TASK INSTRUCTIONS
Set down each entry exactly as given; pictures should not appear in the copy.

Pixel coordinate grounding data
■ ■ ■ ■ ■

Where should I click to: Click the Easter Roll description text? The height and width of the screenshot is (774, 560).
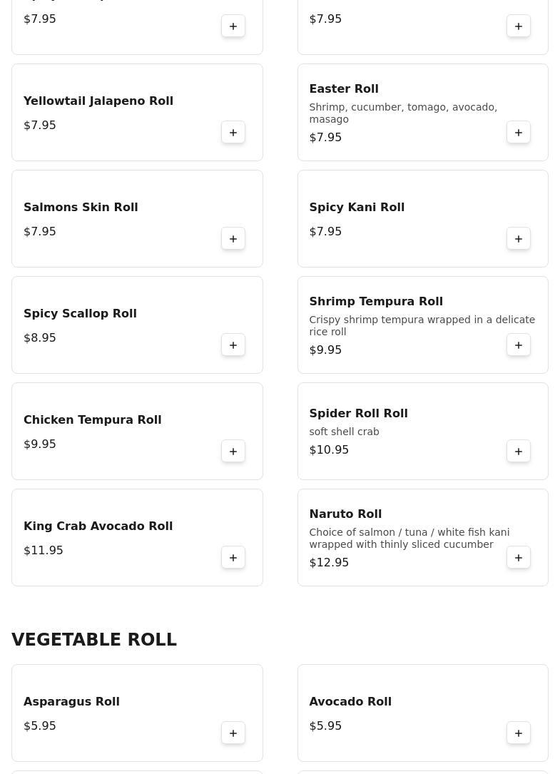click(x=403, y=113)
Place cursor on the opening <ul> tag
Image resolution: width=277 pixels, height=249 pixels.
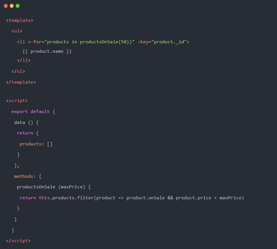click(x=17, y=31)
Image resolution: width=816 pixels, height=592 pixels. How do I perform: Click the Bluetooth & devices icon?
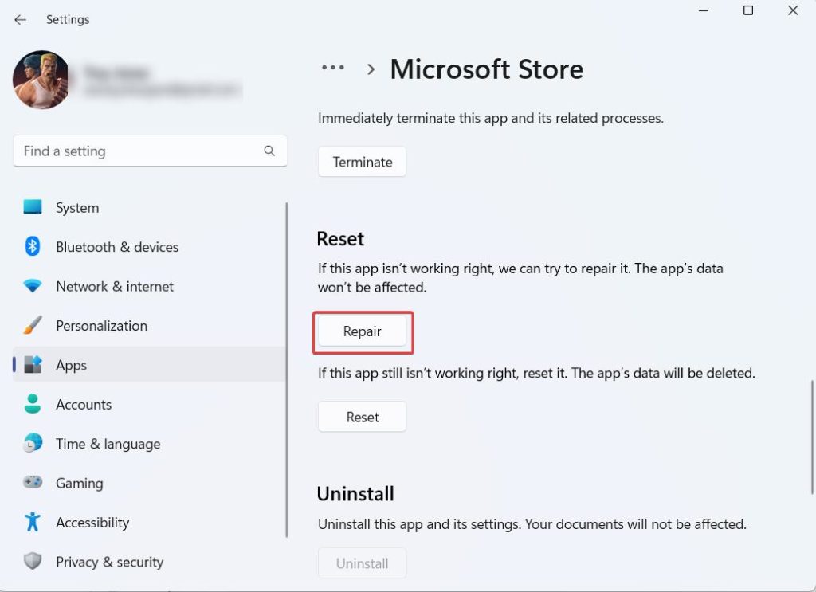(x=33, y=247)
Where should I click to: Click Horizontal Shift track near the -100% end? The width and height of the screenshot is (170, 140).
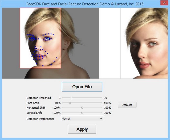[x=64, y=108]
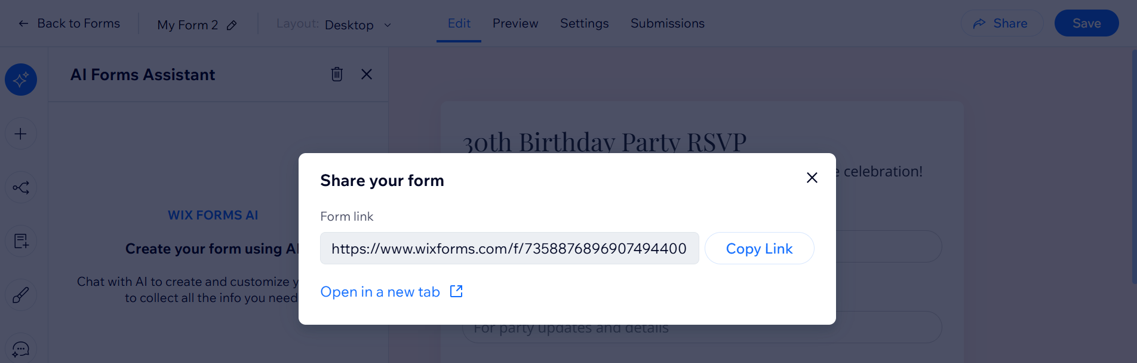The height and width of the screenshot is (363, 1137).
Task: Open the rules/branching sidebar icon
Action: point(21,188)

■ ■ ■ ■ ■

SOLUTION FOR THIS TASK
Where should I click to: Click the Easter Roll description text? The height and width of the screenshot is (774, 560).
click(x=403, y=113)
Place cursor on the opening <ul> tag
Image resolution: width=277 pixels, height=249 pixels.
click(x=17, y=31)
Image resolution: width=816 pixels, height=592 pixels. How do I perform: Click the Bluetooth & devices icon?
(x=33, y=247)
Where should I click to: Click Horizontal Shift track near the -100% end? The width and height of the screenshot is (170, 140).
[x=64, y=108]
The height and width of the screenshot is (363, 1137).
Task: Open the rules/branching sidebar icon
Action: point(21,188)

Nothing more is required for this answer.